PCA - Principal Component Analysis

PCA is a standard technique for visualizing high dimensional data and for data pre-processing. PCA reduces the dimensionality (the number of variables) of a data set by maintaining as much variance as possible.

PCA and Bioinformatics

Illustrated are three-dimensional gene expression data which are mainly located within a two-dimensional subspace. PCA is used to visualize these data by reducing the dimensionality of the data: The three original variables (genes) are reduced to a lower number of two new variables termed principal components (PCs). Left: Using PCA, we can identify the two-dimensional plane that optimally describes the highest variance of the data. This two-dimensional subspace can then be rotated and presented as a two-dimensional component space (right).
Such two-dimensional visualization of the samples allow us to draw qualitative conclusions about the separability of experimental conditions (marked by different colors).

PCA transformation

Principal component analysis (PCA) rotates the original data space such that the axes of the new coordinate system point into the directions of highest variance of the data. The axes or new variables are termed principal components (PCs) and are ordered by variance: The first component, PC 1, represents the direction of the highest variance of the data. The direction of the second component, PC 2, represents the highest of the remaining variance orthogonal to the first component. This can be naturally extended to obtain the required number of components which together span a component space covering the desired amount of variance.
Since components describe specific directions in the data space, each component depends by certain amounts on each of the original variables: Each component is a linear combination of all original variables.

Dimensionality reduction

Low variance can often be assumed to represent undesired background noise. The dimensionality of the data can therefore be reduced, without loss of relevant information, by extracting a lower dimensional component space covering the highest variance.
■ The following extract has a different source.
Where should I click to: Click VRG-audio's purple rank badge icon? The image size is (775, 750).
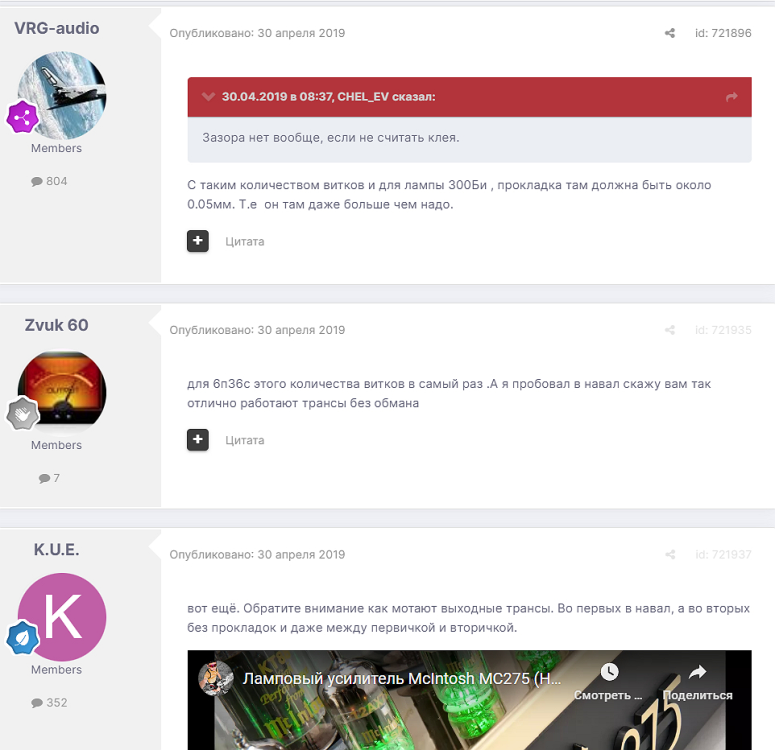point(23,117)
Using a lower number of principal components instead of the high-dimensional original data is a common pre-processing step that often improves results of subsequent analyses such as classification.
For visualization, the first and second component can be plotted against each other to obtain a two-dimensional representation of the data that captures most of the variance (assumed to be most of the relevant information), useful to analyze and interpret the structure of a data set.